La vulnérabilité des Antilles aux catastrophes naturelles et à la montée des eaux est bien documentée, mais les plans d’adaptation restent largement insuffisants. Or, une crise économique prolongée affaiblit encore plus la capacité d’investissement des collectivités pour préparer l’avenir. Ce manque d’anticipation risque d’avoir des conséquences désastreuses d’ici 2030, si des mesures d’urgence ne sont pas prises rapidement.

Ainsi, la crise actuelle en Guadeloupe et en Martinique n’est pas simplement le résultat des décisions budgétaires récentes de l’État. Elle s’inscrit dans un contexte plus large de mauvaise anticipation politique, de gestion déficiente et d’absence de réformes structurelles. Loin d’être une fatalité, cette situation pourrait pourtant être corrigée par une refonte en profondeur des politiques publiques locales, en misant sur un développement plus autonome et une meilleure gestion des ressources.

Mais, pour cela, il faudra que les élus abandonnent les logiques d’attentisme et prennent enfin la mesure de l’urgence économique et sociale qui menace l’avenir des Antilles françaises.

Car loin d’être conjoncturelle, la situation actuelle révèle des failles structurelles profondes dans l’économie des Antilles françaises. La dépendance aux aides de l’État, combinée à un marché du travail souvent précaire et à un coût de la vie prohibitif, crée un environnement où la moindre pression économique se traduit par une crise sociale immédiate.

Les restrictions budgétaires imposées aux collectivités locales risquent d’amplifier ce phénomène en réduisant les capacités d’intervention des pouvoirs publics.
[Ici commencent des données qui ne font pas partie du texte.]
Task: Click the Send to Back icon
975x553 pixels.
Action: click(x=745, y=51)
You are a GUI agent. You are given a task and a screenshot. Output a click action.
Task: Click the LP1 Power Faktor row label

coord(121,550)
Moins de subventions signifie moins de soutien aux entreprises locales et aux ménages en difficulté, renforçant un cercle vicieux de précarité et d’endettement.

Nous avons alerté régulièrement sur cette impasse financière, et recommandé  à l’État un soutien adapté aux spécificités ultramarines en procédant à la réforme du modèle économique . Mais dans un contexte national marqué par des contraintes budgétaires strictes, les marges de manœuvre restent limitées.
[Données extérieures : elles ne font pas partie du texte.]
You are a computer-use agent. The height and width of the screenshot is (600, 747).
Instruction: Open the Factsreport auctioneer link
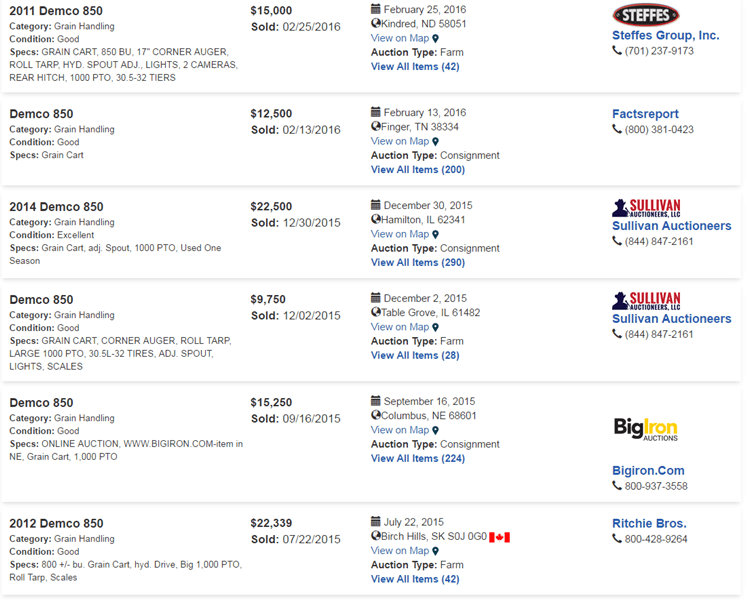[x=645, y=114]
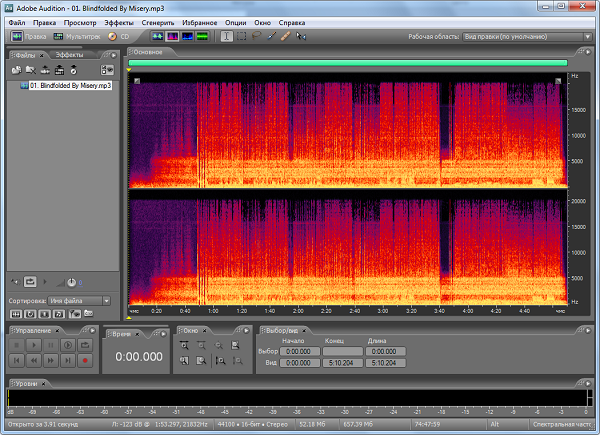This screenshot has height=435, width=600.
Task: Click the green navigation bar above the spectrogram
Action: [348, 62]
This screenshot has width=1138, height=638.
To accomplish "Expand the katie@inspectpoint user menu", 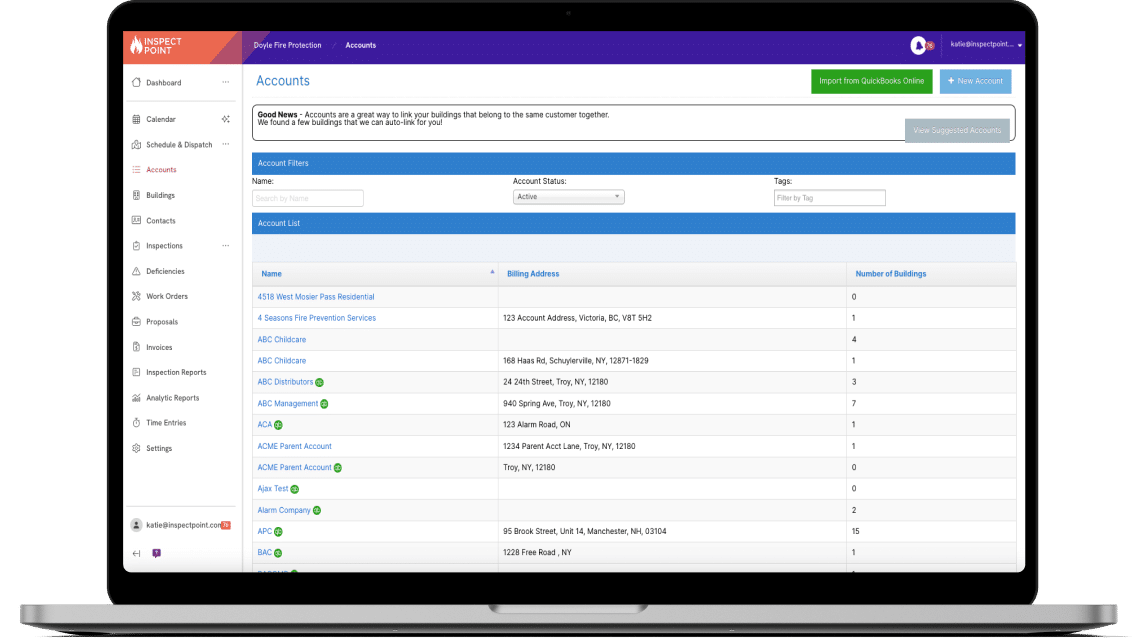I will (x=985, y=45).
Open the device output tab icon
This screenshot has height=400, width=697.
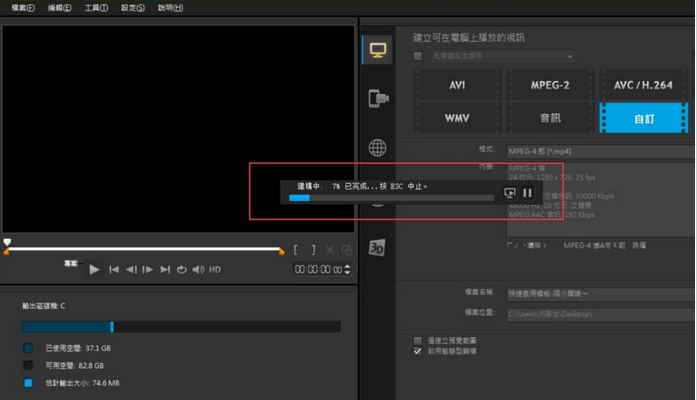(x=377, y=98)
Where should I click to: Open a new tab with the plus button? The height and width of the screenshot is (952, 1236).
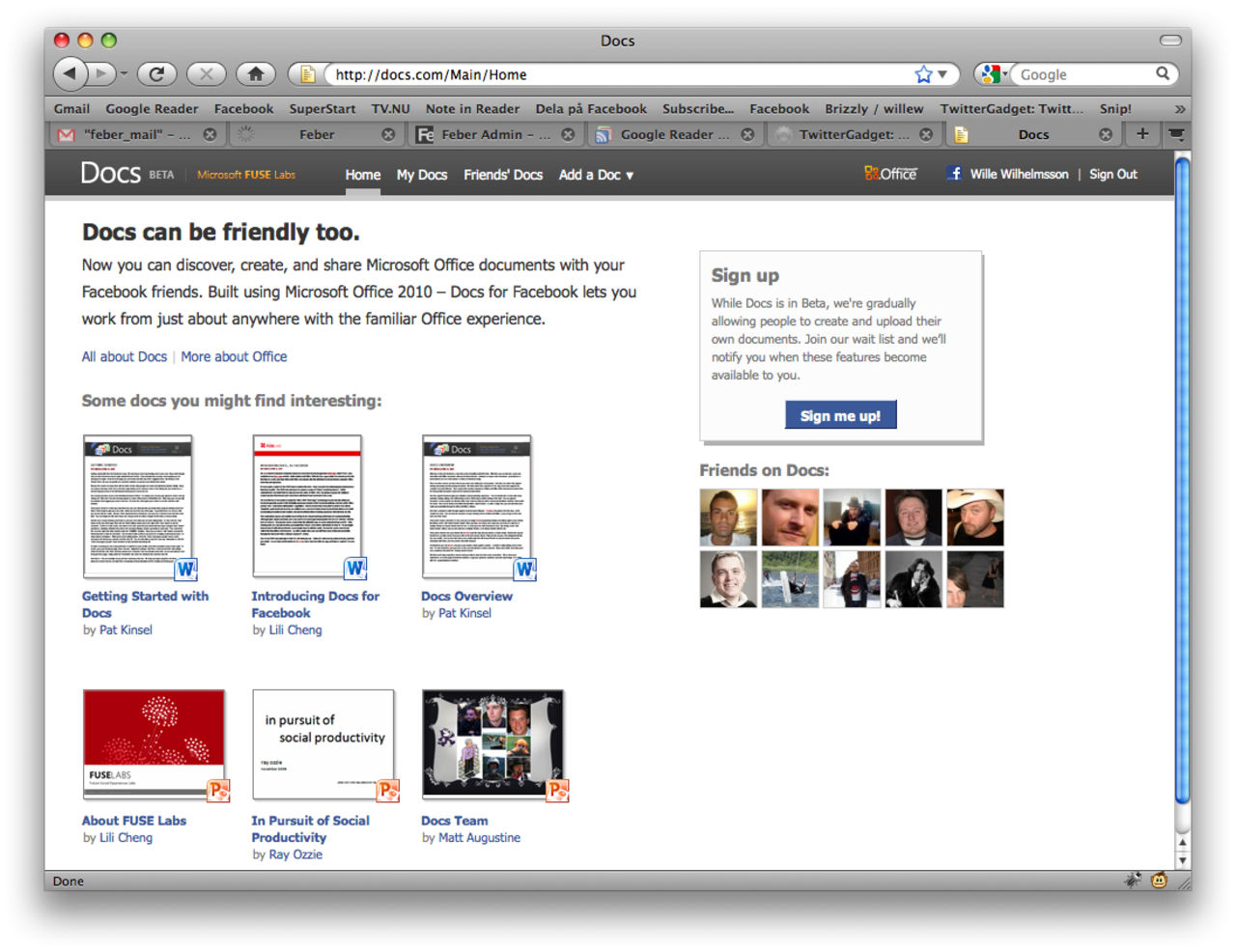pyautogui.click(x=1141, y=134)
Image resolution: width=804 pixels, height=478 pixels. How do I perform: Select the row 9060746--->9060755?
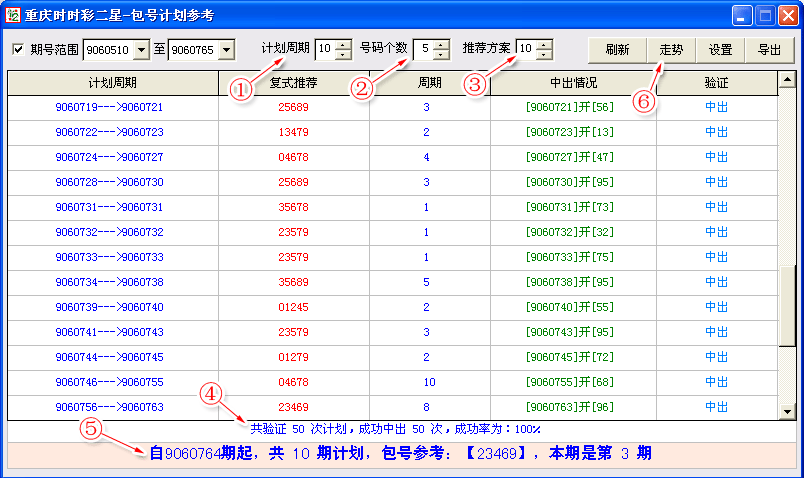110,382
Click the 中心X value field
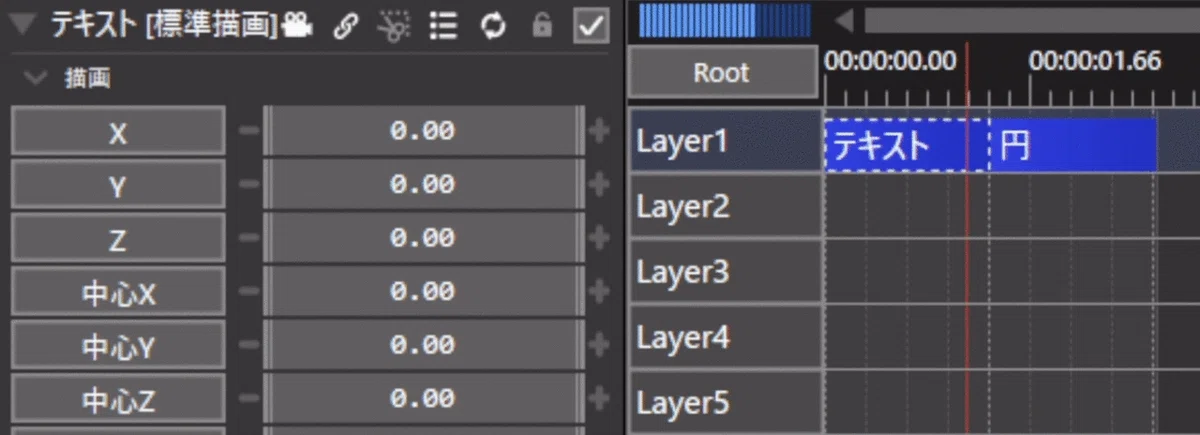This screenshot has width=1200, height=435. tap(424, 292)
Face à cette situation préoccupante, plusieurs pistes doivent être envisagées pour éviter un effondrement social et économique en Guadeloupe et plus largement en Martinique .

1. Un soutien renforcé aux collectivités locales : Pour éviter que les coupes budgétaires ne paralysent l’économie locale, une révision des dotations de l’État pourrait permettre de mieux prendre en compte les réalités ultramarines.

2. Des dispositifs de lutte contre le surendettement plus efficaces : Il devient urgent de renforcer l’accompagnement des ménages en difficulté, notamment en facilitant l’accès aux services bancaires et en promouvant des solutions de restructuration de dettes.

3. Un encadrement plus strict du coût de la vie : L’inflation et la cherté des produits de première nécessité pèsent lourdement sur les ménages antillais. Des mesures pour mieux encadrer les prix ou favoriser la production locale pourraient atténuer ces pressions.

4. Un développement économique repensé : Plutôt que de dépendre en grande partie des transferts de l’État, les Antilles françaises doivent explorer des modèles de développement plus autonomes, notamment via l’investissement dans les filières locales et le soutien à l’entrepreneuriat.

L’heure est donc à la mobilisation pour éviter une aggravation de la crise. Collectivités, entreprises et citoyens doivent, ensemble, trouver des solutions adaptées à cette situation d’urgence, sous peine de voir les difficultés s’enraciner durablement.